What you will do: Reproduce exactly the lines from the line containing "Open the 표준 fit dropdown" through the end of the records below, including both ends, and nothing else.

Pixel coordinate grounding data

============================================================

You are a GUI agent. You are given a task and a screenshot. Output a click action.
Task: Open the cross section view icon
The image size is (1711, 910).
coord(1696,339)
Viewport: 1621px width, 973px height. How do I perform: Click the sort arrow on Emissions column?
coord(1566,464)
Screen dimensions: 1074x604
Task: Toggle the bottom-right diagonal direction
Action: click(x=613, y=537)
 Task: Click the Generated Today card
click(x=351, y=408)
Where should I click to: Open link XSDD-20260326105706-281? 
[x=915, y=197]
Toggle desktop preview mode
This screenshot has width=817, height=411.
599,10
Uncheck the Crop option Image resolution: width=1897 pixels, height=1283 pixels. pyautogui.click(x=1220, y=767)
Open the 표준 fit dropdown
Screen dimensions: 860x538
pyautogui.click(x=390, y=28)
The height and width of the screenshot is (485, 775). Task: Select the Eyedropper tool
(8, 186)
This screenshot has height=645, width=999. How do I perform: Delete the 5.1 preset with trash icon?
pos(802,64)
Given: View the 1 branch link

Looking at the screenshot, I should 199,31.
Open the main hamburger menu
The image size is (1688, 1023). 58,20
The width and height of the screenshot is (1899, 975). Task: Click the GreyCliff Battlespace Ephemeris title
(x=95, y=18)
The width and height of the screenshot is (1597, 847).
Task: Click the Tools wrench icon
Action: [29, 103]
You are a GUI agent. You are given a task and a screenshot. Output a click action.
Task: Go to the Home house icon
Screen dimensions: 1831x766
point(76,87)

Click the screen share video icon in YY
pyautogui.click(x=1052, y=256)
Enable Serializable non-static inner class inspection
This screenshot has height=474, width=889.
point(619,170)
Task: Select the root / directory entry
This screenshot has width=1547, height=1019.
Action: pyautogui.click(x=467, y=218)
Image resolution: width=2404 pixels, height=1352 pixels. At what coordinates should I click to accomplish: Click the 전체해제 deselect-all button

============================================================

Expected output:
Open the 표준 fit dropdown
Screen dimensions: 860x538
pyautogui.click(x=390, y=28)
The height and width of the screenshot is (485, 775). Task: Select the Eyedropper tool
(8, 186)
This screenshot has height=645, width=999. How do I perform: Delete the 5.1 preset with trash icon?
pos(802,64)
Given: View the 1 branch link

Looking at the screenshot, I should 199,31.
Open the main hamburger menu
The image size is (1688, 1023). 58,20
The width and height of the screenshot is (1899, 975). Task: Click the GreyCliff Battlespace Ephemeris title
(x=95, y=18)
The width and height of the screenshot is (1597, 847).
Task: Click the Tools wrench icon
Action: [29, 103]
You are a GUI agent. You are given a task and a screenshot. Output a click action.
Task: Go to the Home house icon
Screen dimensions: 1831x766
point(76,87)

Click the screen share video icon in YY
pyautogui.click(x=1052, y=256)
Enable Serializable non-static inner class inspection
This screenshot has height=474, width=889.
point(619,170)
Task: Select the root / directory entry
This screenshot has width=1547, height=1019.
Action: pyautogui.click(x=467, y=218)
Image resolution: width=2404 pixels, height=1352 pixels. At what coordinates should I click to accomplish: Click the 전체해제 deselect-all button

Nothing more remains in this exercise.